There seems to be very little discussion on the possibility of a flaw in the American wheel. Over the last month I looked into a lot of possibilities.
Here is a quick system that I came up with

Use these numbers only. Look at the wheel that I posted and look at the board.

0,00, 7,8,9, 10, 11, 12 and 25,26,27,28,29,30 ON THE AMERICAN WHEEL. these numbers are not circled on the board. Now look at where they sit on the wheel.

I am not exactly sure about the most effective way to play these numbers. One Idea that I tried with a bit of success was this:

Wait for one of the numbers to hit. the number will be the trigger. Bet the splits. So you will cover all 12 numbers plus the split of 0 and 00. You will bet until you lose. When you lose you wait for a new trigger.

Progression is 1,1,2,3,4 then Idk what.
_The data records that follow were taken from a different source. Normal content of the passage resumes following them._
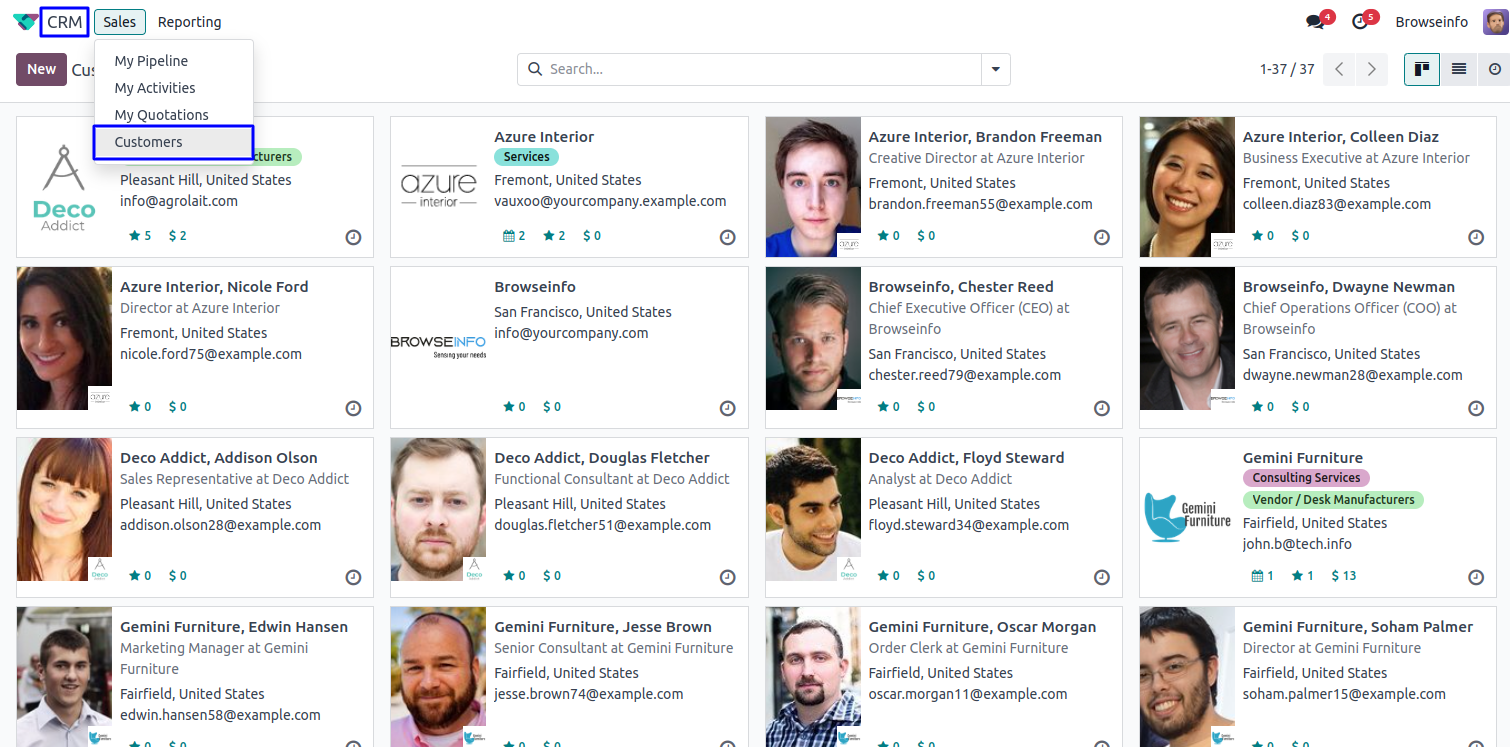Viewport: 1510px width, 747px height.
Task: Expand the search options dropdown arrow
Action: pos(995,69)
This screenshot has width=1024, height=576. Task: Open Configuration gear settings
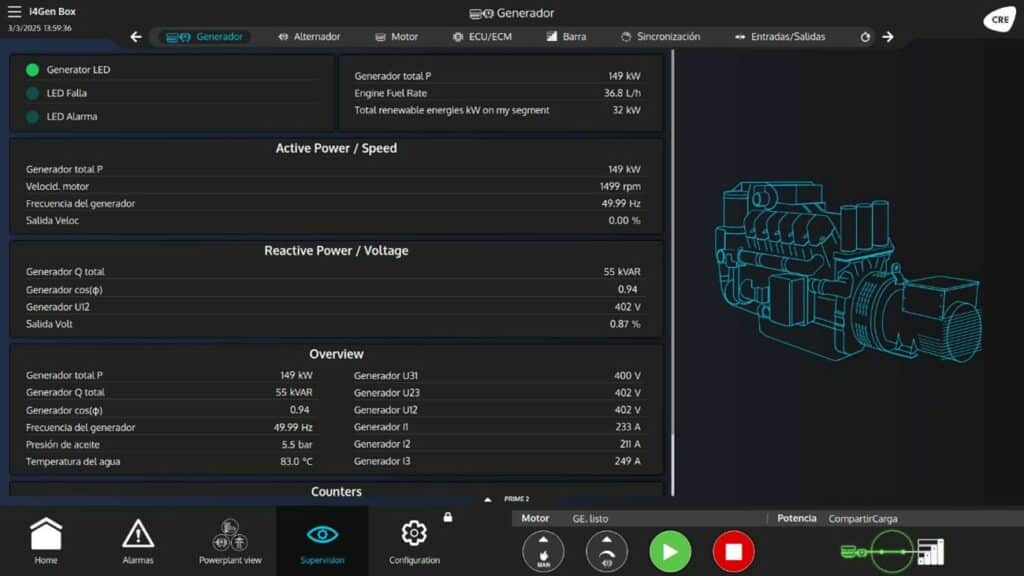414,541
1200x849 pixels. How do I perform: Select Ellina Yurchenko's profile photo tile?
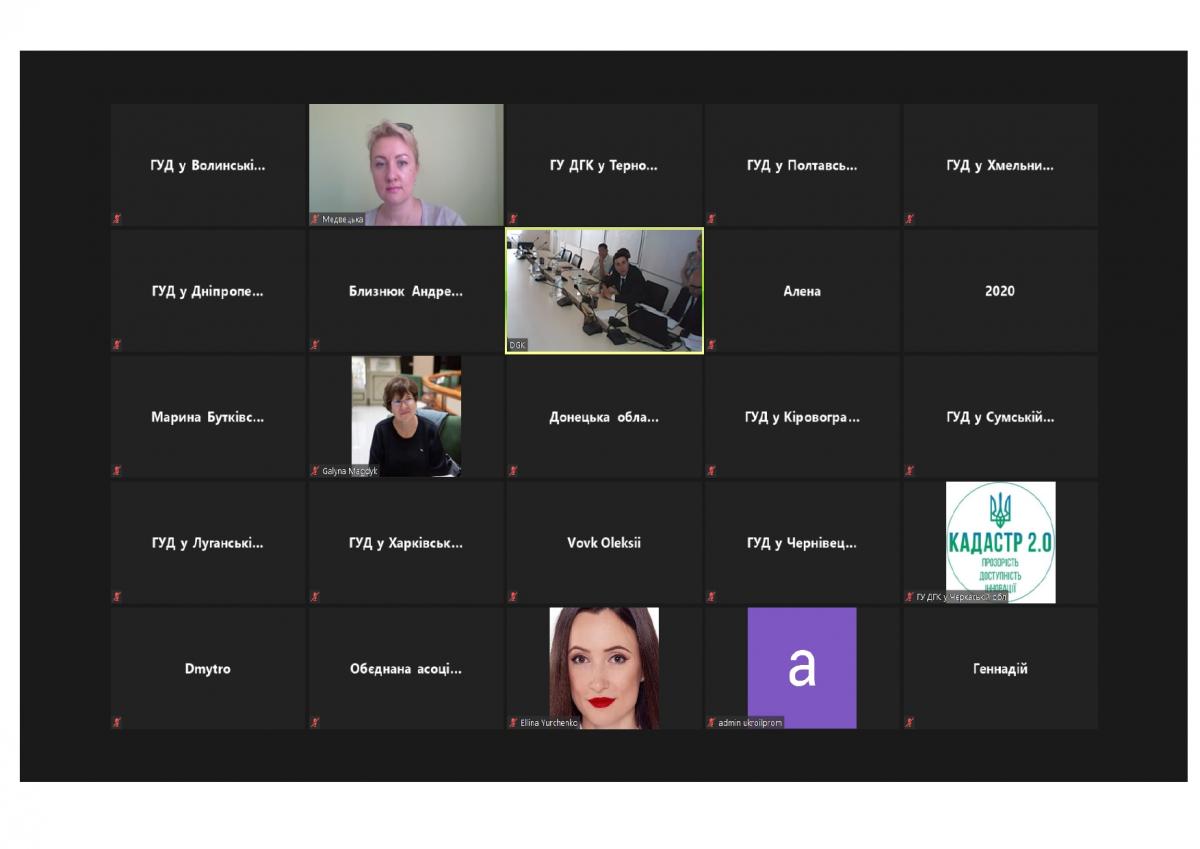point(604,665)
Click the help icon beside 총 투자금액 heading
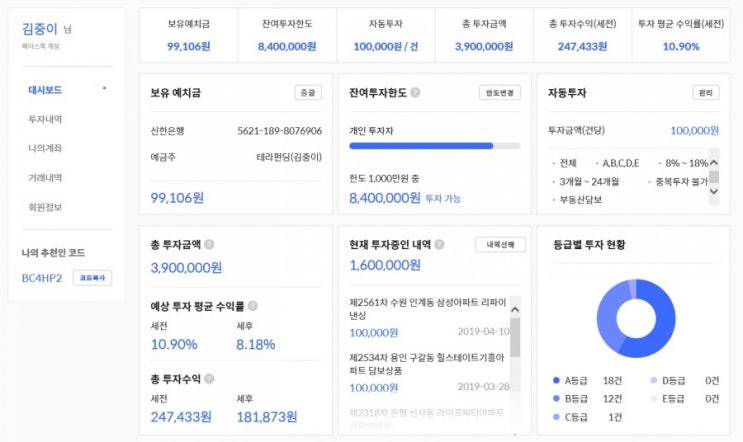Viewport: 743px width, 442px height. pos(209,244)
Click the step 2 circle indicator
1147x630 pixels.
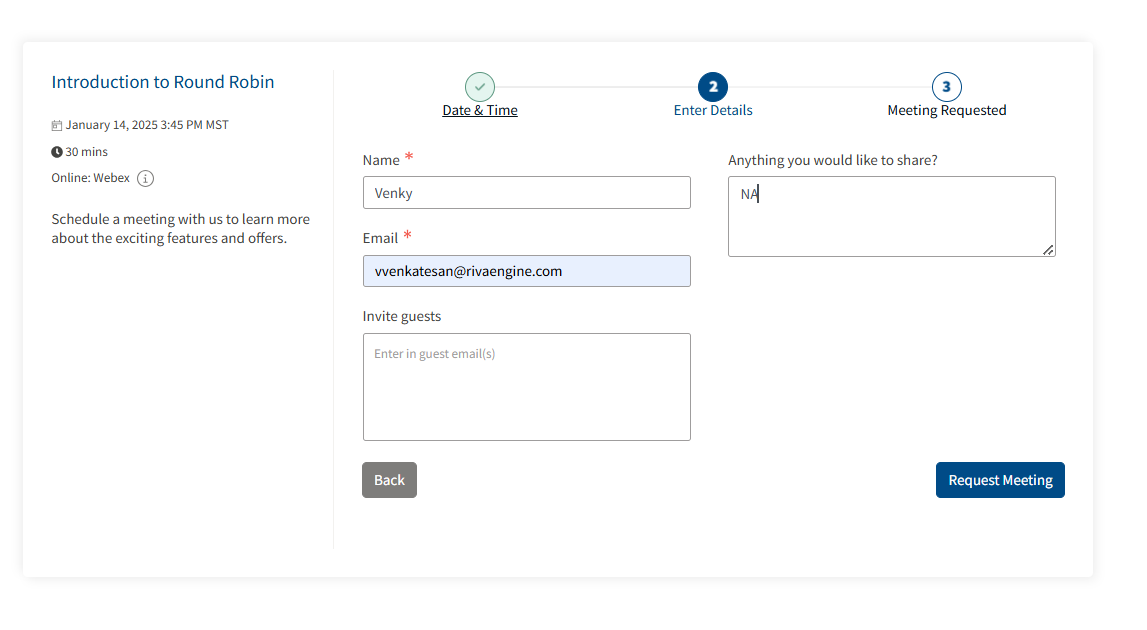click(x=713, y=87)
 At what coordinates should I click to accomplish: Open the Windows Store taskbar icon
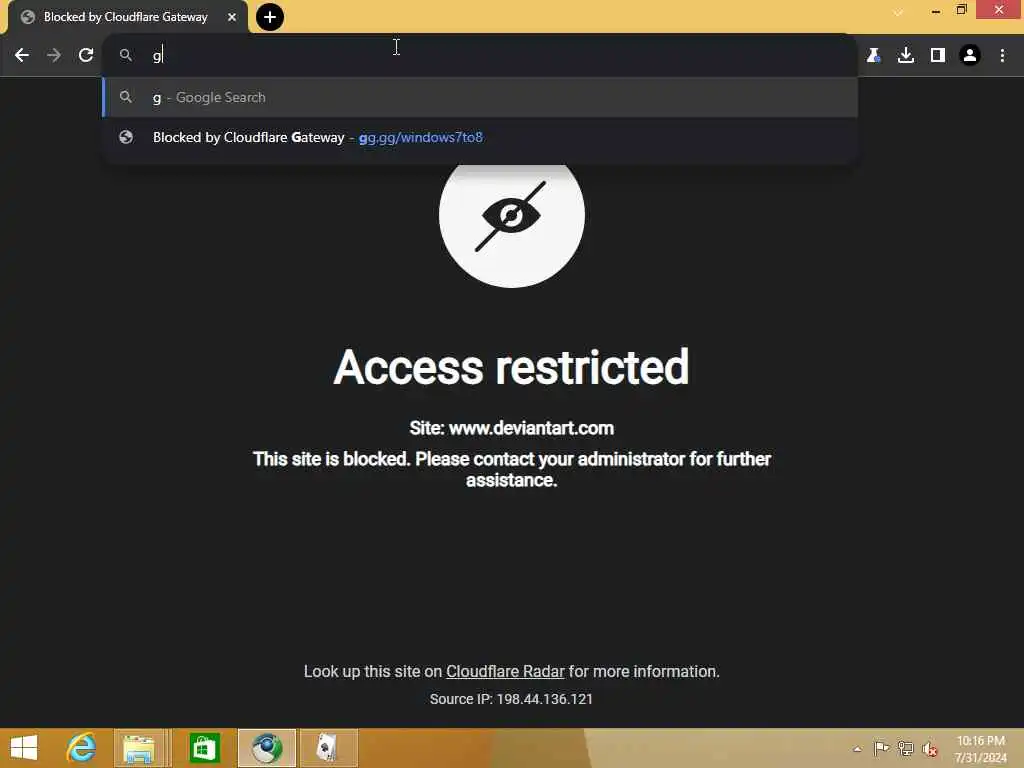[204, 748]
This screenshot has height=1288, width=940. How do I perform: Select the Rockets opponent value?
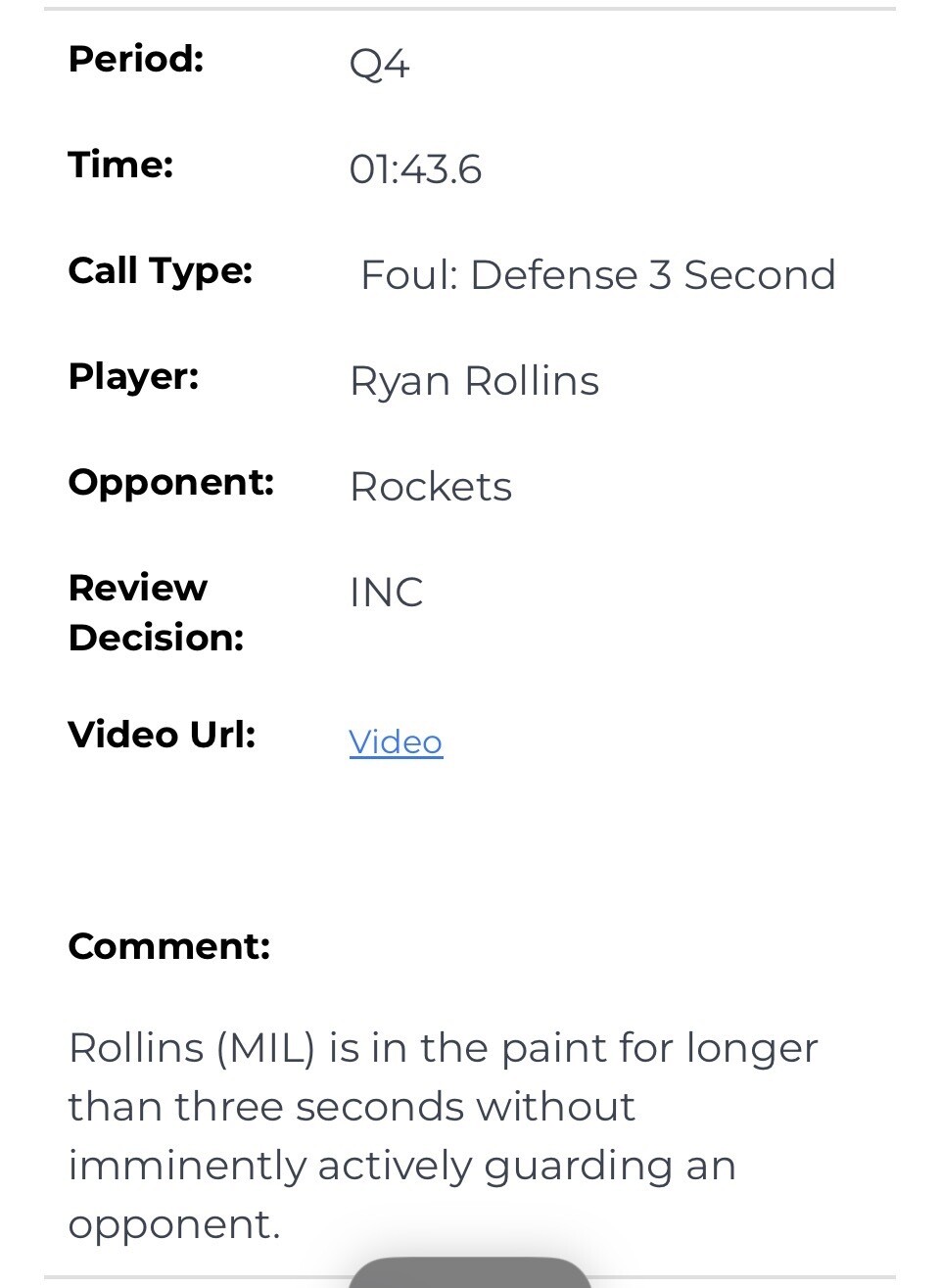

I suck at designing progressions.


The letters on the wheel are as follows:
A= column 1
B = column 2
C= column 3

The two pictures are attachments.



elmo

give me 5-10 minutes john1234 and I will show you a good way to play.

elmo

o.k. here we go!

Wait for the 7-12 or 25-30 to come out 4 times at least.
What must NOT come out is the 1-6 or 31-36.
If the 13-18 or 19-24 come out, just ignore them, so as an example.

11
13
19
7
14
20
25
13
30

o.k. there you have had 9 spins and the 7-12 and 25-30 have come out the required 4 times. The 1-6 and 31-36 have went missing which is excactly what we were looking for.

Now we will use an 8 step progression but in a unique way.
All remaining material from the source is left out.